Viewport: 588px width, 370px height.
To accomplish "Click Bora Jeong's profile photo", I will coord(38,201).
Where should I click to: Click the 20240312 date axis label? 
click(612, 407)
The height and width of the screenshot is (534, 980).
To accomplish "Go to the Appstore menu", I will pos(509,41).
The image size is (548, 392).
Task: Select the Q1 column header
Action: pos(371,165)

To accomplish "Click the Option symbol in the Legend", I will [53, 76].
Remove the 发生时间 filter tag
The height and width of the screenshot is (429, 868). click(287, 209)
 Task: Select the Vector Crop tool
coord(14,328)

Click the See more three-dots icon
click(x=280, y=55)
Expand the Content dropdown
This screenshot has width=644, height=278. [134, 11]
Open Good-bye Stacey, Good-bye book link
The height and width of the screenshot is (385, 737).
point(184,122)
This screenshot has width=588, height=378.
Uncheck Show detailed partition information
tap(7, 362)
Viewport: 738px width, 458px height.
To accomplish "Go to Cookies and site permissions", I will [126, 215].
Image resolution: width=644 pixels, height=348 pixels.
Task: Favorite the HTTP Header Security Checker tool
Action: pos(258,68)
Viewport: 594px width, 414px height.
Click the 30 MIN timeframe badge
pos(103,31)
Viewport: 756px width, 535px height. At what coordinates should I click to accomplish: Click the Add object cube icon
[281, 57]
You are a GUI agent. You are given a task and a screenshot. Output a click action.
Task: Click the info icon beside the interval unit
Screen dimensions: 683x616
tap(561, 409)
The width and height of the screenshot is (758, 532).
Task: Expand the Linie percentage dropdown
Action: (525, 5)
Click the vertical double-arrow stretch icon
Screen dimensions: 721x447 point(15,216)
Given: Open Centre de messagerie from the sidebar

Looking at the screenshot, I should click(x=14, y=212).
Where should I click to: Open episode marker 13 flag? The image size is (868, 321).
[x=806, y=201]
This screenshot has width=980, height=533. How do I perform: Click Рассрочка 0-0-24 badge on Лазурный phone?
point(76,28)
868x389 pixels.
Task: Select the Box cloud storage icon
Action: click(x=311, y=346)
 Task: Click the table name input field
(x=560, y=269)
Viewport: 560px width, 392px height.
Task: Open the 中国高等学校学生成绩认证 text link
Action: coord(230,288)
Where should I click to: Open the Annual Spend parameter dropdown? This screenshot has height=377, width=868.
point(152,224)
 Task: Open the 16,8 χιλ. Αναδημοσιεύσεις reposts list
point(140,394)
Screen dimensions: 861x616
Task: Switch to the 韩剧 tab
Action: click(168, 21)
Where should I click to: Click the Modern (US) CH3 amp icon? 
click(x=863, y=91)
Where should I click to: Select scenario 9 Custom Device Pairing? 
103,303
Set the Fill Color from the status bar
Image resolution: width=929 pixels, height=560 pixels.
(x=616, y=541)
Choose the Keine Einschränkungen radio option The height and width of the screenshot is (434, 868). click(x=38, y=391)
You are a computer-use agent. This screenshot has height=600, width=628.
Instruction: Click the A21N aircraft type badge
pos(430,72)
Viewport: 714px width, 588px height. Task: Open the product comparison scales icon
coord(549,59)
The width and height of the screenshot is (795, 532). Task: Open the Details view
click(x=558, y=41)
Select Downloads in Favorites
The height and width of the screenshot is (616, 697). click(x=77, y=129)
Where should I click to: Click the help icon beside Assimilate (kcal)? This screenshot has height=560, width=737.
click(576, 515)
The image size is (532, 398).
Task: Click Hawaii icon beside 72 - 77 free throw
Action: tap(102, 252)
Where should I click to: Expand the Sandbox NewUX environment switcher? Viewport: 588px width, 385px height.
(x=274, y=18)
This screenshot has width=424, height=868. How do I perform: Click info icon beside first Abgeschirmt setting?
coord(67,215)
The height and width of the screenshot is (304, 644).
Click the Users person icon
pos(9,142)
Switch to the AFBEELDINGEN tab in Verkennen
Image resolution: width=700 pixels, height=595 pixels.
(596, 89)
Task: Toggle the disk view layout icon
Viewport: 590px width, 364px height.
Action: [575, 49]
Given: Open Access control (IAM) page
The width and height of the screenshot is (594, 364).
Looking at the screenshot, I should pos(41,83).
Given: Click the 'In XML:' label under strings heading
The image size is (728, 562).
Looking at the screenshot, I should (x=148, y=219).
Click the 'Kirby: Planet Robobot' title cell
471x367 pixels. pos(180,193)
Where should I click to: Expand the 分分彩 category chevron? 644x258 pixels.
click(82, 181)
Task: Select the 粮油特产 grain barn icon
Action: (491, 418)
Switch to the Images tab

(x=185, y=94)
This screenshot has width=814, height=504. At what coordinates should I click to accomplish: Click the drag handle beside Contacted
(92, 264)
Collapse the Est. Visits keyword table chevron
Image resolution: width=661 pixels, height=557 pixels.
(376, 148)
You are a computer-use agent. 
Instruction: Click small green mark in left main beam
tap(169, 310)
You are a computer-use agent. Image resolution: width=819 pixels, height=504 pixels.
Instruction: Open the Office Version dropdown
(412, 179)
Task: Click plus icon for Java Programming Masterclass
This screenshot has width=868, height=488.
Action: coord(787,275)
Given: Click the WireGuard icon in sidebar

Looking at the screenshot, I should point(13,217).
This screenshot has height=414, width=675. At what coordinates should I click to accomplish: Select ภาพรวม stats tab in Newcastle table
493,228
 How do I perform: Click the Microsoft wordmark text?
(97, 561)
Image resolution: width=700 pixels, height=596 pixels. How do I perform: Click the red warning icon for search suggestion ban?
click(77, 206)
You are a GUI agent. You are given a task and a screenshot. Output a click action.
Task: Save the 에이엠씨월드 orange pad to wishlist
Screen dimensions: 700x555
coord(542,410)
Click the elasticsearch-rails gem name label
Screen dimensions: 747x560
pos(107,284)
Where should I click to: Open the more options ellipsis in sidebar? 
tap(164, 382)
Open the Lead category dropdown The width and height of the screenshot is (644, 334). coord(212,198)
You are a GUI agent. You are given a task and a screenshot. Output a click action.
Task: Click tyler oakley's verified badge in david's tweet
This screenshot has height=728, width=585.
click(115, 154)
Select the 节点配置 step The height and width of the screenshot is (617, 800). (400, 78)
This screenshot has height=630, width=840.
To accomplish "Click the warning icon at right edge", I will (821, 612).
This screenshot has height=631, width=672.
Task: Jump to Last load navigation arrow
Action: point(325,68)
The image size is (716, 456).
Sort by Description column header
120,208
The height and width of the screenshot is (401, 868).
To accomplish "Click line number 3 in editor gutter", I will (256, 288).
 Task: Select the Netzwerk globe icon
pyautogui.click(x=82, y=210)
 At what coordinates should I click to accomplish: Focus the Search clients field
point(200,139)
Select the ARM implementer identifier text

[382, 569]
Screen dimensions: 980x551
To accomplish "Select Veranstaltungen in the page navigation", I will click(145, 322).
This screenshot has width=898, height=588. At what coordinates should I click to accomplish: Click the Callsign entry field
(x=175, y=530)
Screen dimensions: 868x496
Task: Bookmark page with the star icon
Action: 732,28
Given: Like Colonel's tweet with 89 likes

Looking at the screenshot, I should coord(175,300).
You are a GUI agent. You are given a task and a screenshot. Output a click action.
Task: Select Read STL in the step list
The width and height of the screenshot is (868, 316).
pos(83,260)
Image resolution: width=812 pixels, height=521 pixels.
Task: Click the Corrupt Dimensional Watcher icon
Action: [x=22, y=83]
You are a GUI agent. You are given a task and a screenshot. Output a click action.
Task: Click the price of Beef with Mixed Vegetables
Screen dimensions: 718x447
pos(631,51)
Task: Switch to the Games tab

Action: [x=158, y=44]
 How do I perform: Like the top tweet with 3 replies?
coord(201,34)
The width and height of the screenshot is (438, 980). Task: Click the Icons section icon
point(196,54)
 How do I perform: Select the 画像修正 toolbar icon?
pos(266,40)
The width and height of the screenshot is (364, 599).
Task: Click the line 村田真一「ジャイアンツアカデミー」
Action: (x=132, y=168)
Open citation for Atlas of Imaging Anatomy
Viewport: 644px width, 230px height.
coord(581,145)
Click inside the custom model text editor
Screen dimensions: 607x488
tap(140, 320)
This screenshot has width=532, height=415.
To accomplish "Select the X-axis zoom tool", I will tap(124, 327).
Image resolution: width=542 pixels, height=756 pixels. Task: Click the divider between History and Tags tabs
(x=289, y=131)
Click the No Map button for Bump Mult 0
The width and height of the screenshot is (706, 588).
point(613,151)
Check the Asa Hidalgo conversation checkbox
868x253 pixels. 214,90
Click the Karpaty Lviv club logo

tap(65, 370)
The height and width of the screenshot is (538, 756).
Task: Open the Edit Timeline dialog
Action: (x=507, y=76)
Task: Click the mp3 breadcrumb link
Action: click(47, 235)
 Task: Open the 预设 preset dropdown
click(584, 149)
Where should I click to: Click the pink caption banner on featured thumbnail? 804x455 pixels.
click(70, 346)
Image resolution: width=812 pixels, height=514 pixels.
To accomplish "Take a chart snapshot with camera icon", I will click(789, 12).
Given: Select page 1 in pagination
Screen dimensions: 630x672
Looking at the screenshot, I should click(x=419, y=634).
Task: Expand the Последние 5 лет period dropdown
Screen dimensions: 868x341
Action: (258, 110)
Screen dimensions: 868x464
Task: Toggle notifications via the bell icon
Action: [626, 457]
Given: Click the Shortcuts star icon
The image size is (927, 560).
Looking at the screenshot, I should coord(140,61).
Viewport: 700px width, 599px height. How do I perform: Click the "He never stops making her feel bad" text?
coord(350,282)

WHAT TO DO :: Pull every line containing "step" out of the records.

ANSWER BOX ::
Select the 节点配置 step The height and width of the screenshot is (617, 800). (400, 78)
Task: Select Read STL in the step list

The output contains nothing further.